Gestellte Aufgabe a:
Beantworte anhand des folgenden Interviews mit Rainer Brüderle diese Fragen:
(i) Welcher Zeitung gab Brüderle das Interview?
(ii) Wer stellte die Fragen?
(iii) Wie viel Prozent der Wähler von FDP und Linken können sich laut der erwähnten Umfrage jeweils vorstellen, die "Alternative für Deutschland" zu wählen?

Seitenauszug:
FDP-Fraktion|
21.04.2013 - 02:00Brüderle-Interview für "BZ am Sonntag"
Der Spitzenkandidat zur Bundestagswahl, FDP-Präsidiumsmitglied und Vorsitzender der FDP-Bundestagsfraktion RAINER BRÜDERLE gab der "B.Z. am Sonntag" (heutige Ausgabe) das folgende Interview. Die Fragen stellte ULRIKE RUPPEL:
Frage: Herr Brüderle, Ihre Wähler und die der Linken haben eine große Gemeinsamkeit.
BRÜDERLE: Und die wäre?
Frage: Laut Umfrage können sich jeweils 30 Prozent vorstellen, die Anti-Euro-Partei "Alternative für Deutschland" zu wählen
BRÜDERLE: Die Linken sind anti-europäisch, sagen zu allem Nein. Die FDP ist eine pro-europäische Partei. Wir stehen für Privateigentum und Geldwertstabilität. Ich verstehe die Sorgen und Ängste, aus denen sich die Europakritiker speisen, höre von ihnen aber keine Antworten. Die Beschreibung von Problemen ist noch keine Lösung. Und die Rückkehr zur D-Mark erst recht nicht. Das wäre fatal für die Exportnation Deutschland. Das Ausland könnte unsere Waren nicht mehr bezahlen.

Übungsmaterial:

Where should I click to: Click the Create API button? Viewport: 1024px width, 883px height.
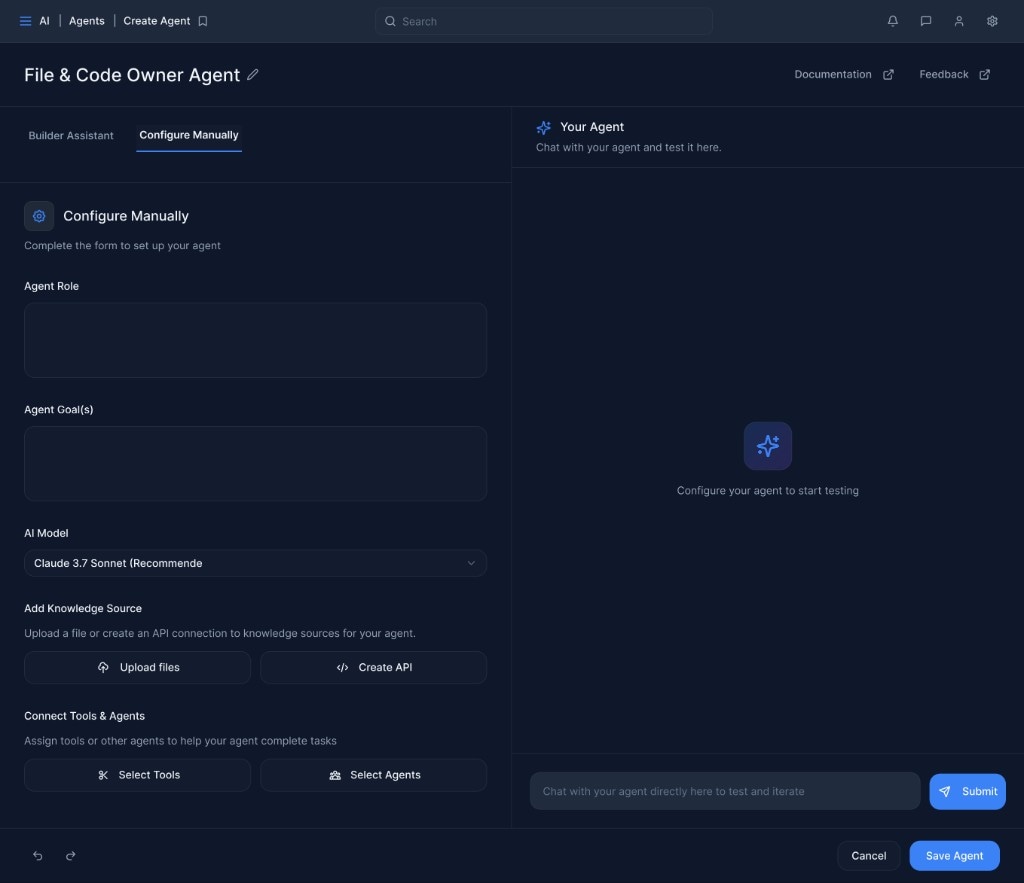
...
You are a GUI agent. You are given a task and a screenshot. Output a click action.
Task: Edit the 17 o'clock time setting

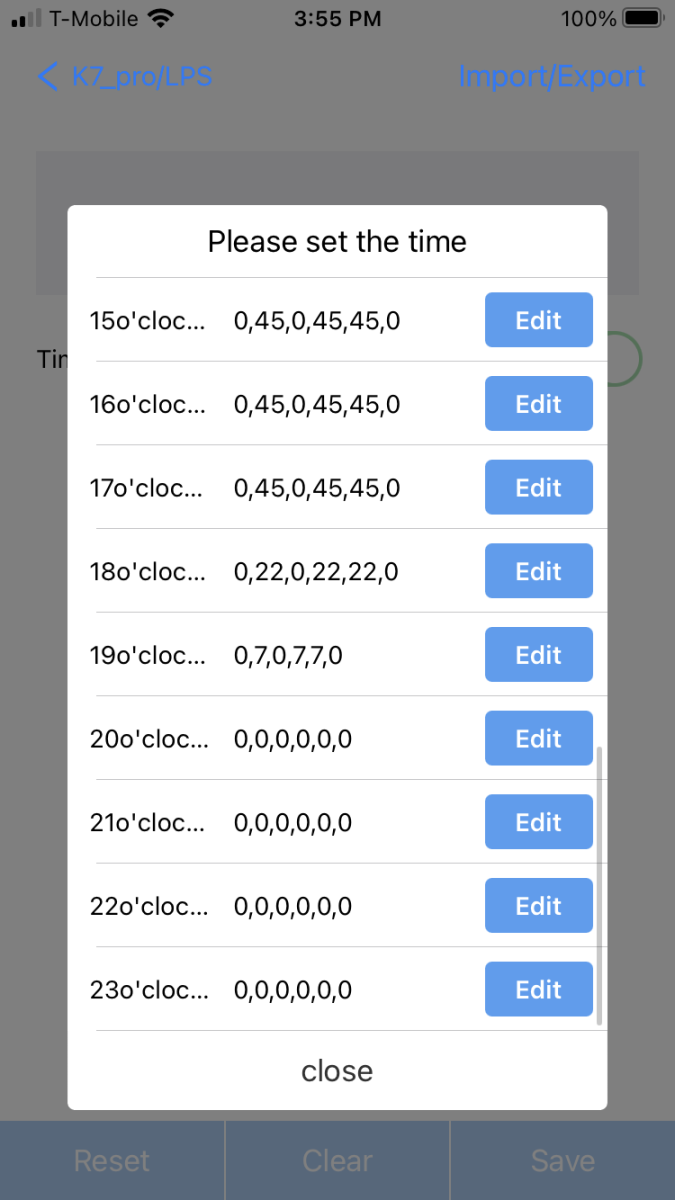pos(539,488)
* * *
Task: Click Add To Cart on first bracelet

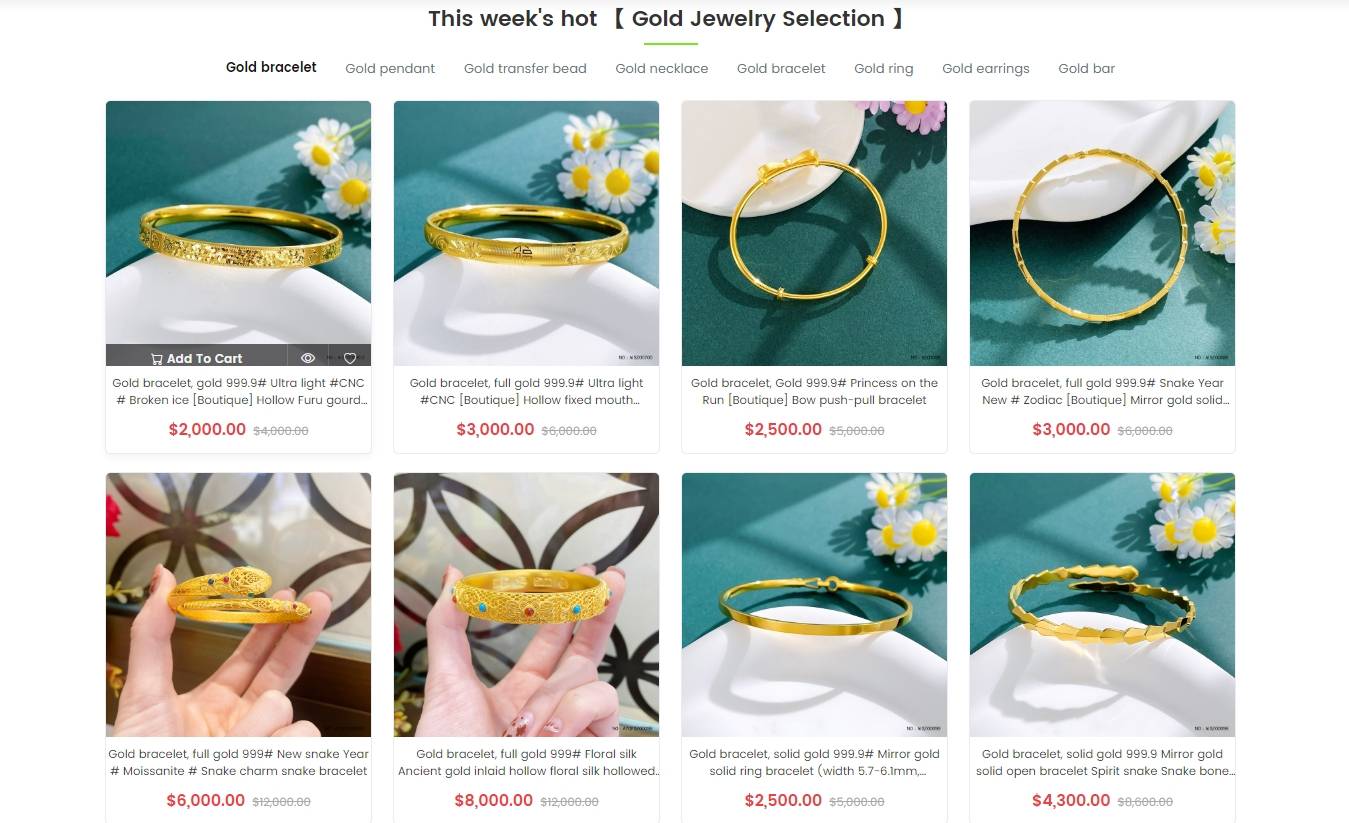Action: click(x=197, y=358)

Gestellte Aufgabe b:
Schreibe die Zeilen der Auflistung oben als JSON-Liste von Strings um, eine pro Zeile und ohne Leerzeilen. Beginne mit der Zeile mit "You are a GUI", gehe bis einschließlich der Zeile mit "pos(539,488)" und lass die Bilder weg.

Vollständige Antwort a:
(i) Der "B.Z. am Sonntag"
(ii) Ulrike Ruppel
(iii) Jeweils 30 Prozent

Vollständige Antwort b:
[
  "You are a GUI agent. You are given a task and a screenshot. Output a click action.",
  "Task: Edit the 17 o'clock time setting",
  "pos(539,488)"
]